The Department of Corrections (DOC) seems like an unlikely node in a system aimed at mental health and wellness because their mission is to serve and protect the people of Arizona by securely incarcerating convicted felons, by providing structured programming designed to support inmate accountability and successful community reintegration, and by providing effective supervision for those offenders conditionally released from prison.  Their policies and network of interaction between police, jail, prison and probation are designed to facilitate an integrated system of interagency communication, collaboration, transfer of care and follow-up/preventative services.

Finally, the system dedicated to providing comprehensive public mental health services in Maricopa County is Mercy Care (AHCCCS) and its network of mental health care provider community clinics, hospitals and assertive community treatment (ACT) teams.  The publicly funded mental health system is connected in terms of policy designed to align continuum of care, interagency collaboration, transfer of care and follow-up services.  However,  it is very difficult to connect the driving force behind policy design as being the improving patient outcomes when the name of agency empowered to design organizational operations through policy development is,  Arizona Health Care Cost Containment System. The title highlights a driving mission focus, cost containment.

Arizona is underfunded when it comes to developing and providing a comprehensive mental health care system.  Because of the lack of funding for a comprehensive system, there remains a scarcity of services, leaving people needing care, undertreated.  The long term effects of lacking mental health treatment services are seen when mental illness further deteriorates into an unstable crisis state which all too often results in lost employment, housing, and/or incarceration. 

Unfortunately all of these nodes comprise the Maricopa County mental health “system”.  The navigation terrain is brindled in an array of disconnected mental health care access points most of which are undedicated to the care mission of providing mental health services.  This lack of undedicated services leaves people in our community struggling to access mental health care by whatever means are most accessible.  This is seen in the high utilization of the 911 system for non-emergent, mental health issues.  It also means that EMS or DOC professionals trained to deliver services to a specific population are now fatigued by an ever widening “scope creep” as they becoming the new front line mental health professionals that they were never trained to be.

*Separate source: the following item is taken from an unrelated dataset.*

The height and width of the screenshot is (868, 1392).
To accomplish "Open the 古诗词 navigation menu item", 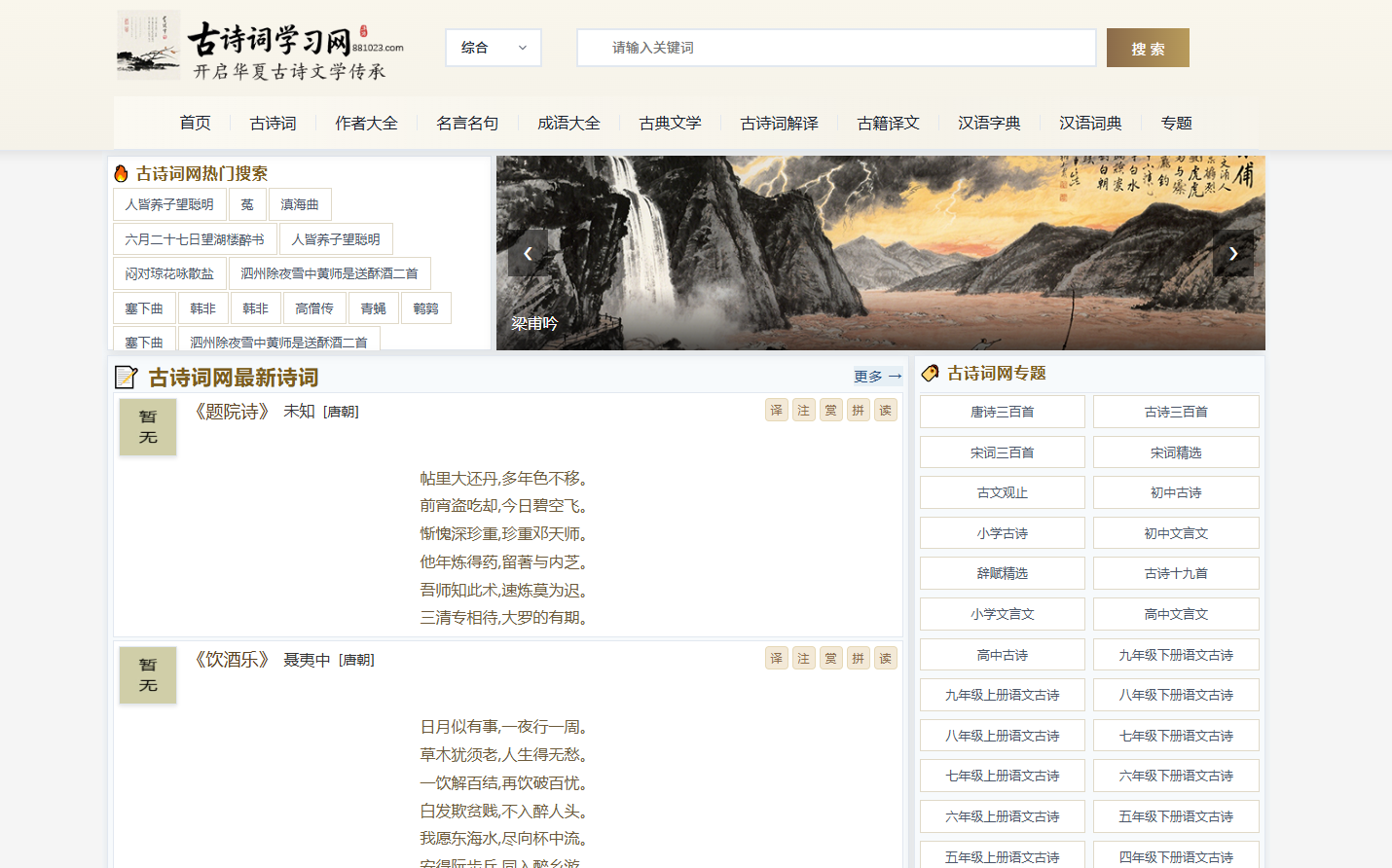I will point(273,124).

This train is running off the tracks.  Tracing the tracks from the hub in the system the drivers of policy development become clear to this issue being a state funding and service alignment issue. The agency whose mission is to provide comprehensive mental health services to meet the needs of our population is not meeting the federal mandate.  Using measures of rates homelessness, incarceration, and utilization of crisis nodes in the system it is clear to assess that Arizona is not yet meeting it fiduciary mandate set by our U.S. Mental Health Block Grant funding.

In an attempt to illuminate this complex terrain a group of interdisciplinary professionals at ASU (including this DNP scholar) is working collaboratively with local public agencies to develop a systems map of the Maricopa County mental health crisis pathways.  The aim of the map development is to provide data visuals displaying frequency use nodes in this “system” and the associated costs utilization of the current, inefficient and ineffective crisis care pathway.  The mapping work is developed to be a tool for policy makers improved understanding of the current system, the associated costs, as well as some of the stories from first responders and consumers for whom the system is failing.  It is our hope to highlight a financial case to drive new tracks for comprehensive policy change which will drive system redesign for this critical social terrain.